2.3. What happens after the surgery?

• Your child will be transferred to the paediatric intensive care unit (PICU) after the operation.
• There will be many tubes connected to your child for various purposes, so do not be alarmed.
• Your child will usually be under deep sedation (asleep) usually for up to 24 hours or longer after surgery, depending on the complexity of the surgery and the age of the child.
• It is important to cooperate with the paediatric ICU staff who are well trained, caring and friendly.
• Usually a nurse will be assigned to look after your child solely during his/her stay in ICU.
• As every patient is different, the staff will discuss your child’s hourly/daily progress and treatment plans.
• Your child may be kept in the ICU for about 2 days depending on his/her recovery progress.
• When your child is stable, he/she will then be transferred to a high dependency unit (HDU) for further close monitoring for another 1-2 days until he/she is stable enough to be transferred to the general paediatric ward.
• At this stage, most of the tubes and drips will be removed from your child’s body.
• Most of the recovery will be taken place in the general ward:
  • He/she will be encouraged to move about and will be guided by a physiotherapist.
  • Depending on the recovery progress, you can expect a period of 5-7 days in the general ward before your child is discharged from the hospital.
• A thorough physical examination and various investigations will be carried out prior to discharge. These tests are:
  • Blood Tests
  • ECG
  • Chest X-ray
  • 2-D ECHO
• During your child’s recovery period, the parents are encouraged to get as much rest as possible. Once the child is discharged from the hospital, you will be solely looking after child at home. This can be physically demanding and mentally challenging.

2.4. Home care

• After discharge, your child will be required to see both the cardiologist and the surgeon for review.
• At the first review, which is within two weeks of the discharge, your child will be examined thoroughly including a wound review and his/her medications will be reviewed and may be changed depending of how he/she is doing.
• For good cosmetic results, absorbable stitches are usually used for the large wounds. However, for the smaller wounds (e.g. the site where the chest drains were inserted after the surgery), non-absorbable sutures are used and these will be removed during the first review.
• Your child will receive follow-up reviews by a paediatric cardiologist at regular intervals (usually 2 weeks, 6 weeks, 3 months, 6 months, 12 months and annually after discharge from the hospital) and necessary investigations will be carried out during these appointments.

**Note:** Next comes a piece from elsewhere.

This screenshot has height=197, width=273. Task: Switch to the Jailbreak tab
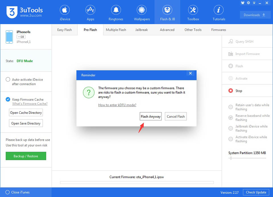141,30
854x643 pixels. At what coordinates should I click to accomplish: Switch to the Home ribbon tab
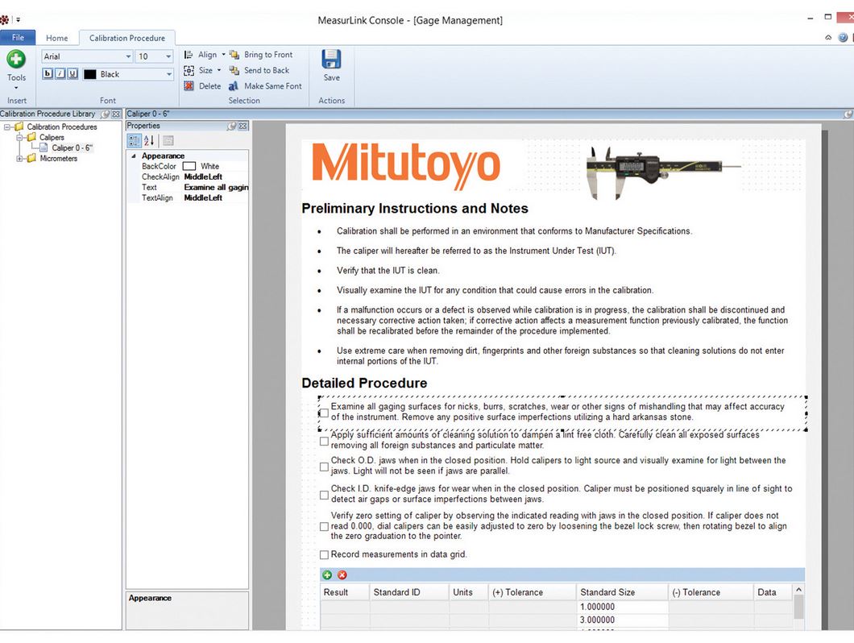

3. When should you call the doctor?

Prior to your child’s discharge, he/she should be:

• Pain free
• Walking/running around
• Eating and drinking well
• Good Bowel Movements.

However, the surgical wound may get infected after discharge from the hospital.

You should contact the ward/doctors/nursing staffs to make an appointment for an earlier review if you:

• Notice any ooze or redness from the surgical wound
• Have concerns regarding your child’s recovery at home

The review can be arranged as soon as possible so that you can be reassured and any potential problems picked up well in advance.